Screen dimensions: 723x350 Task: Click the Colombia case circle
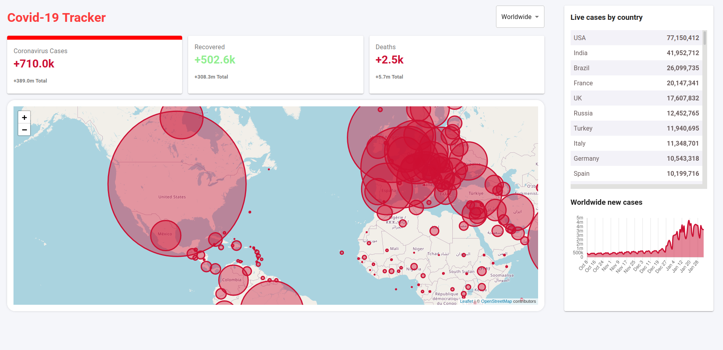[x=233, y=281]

==

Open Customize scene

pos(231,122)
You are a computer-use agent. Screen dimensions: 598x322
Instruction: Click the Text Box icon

...

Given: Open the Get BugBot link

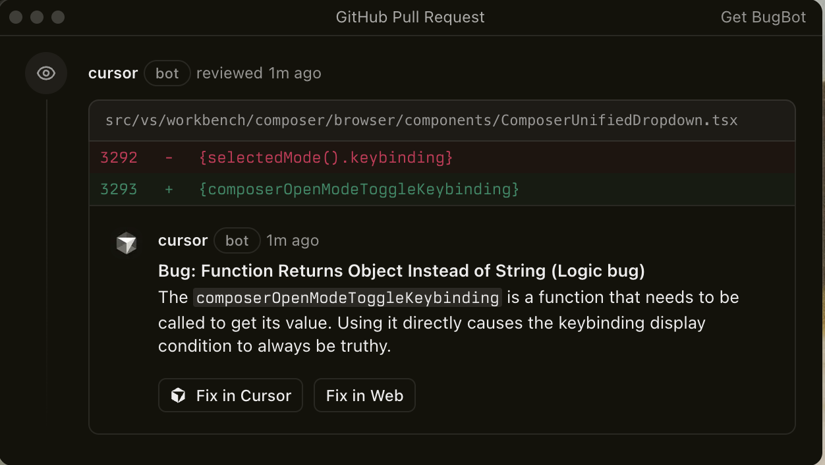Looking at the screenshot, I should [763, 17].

● **About this task**: For the lines above, output exactly those from the line containing "Open Customize scene" through the line containing "Instruction: Click the Text Box icon", and skip the others.

● **Worked solution**:
Open Customize scene

pos(231,122)
You are a computer-use agent. Screen dimensions: 598x322
Instruction: Click the Text Box icon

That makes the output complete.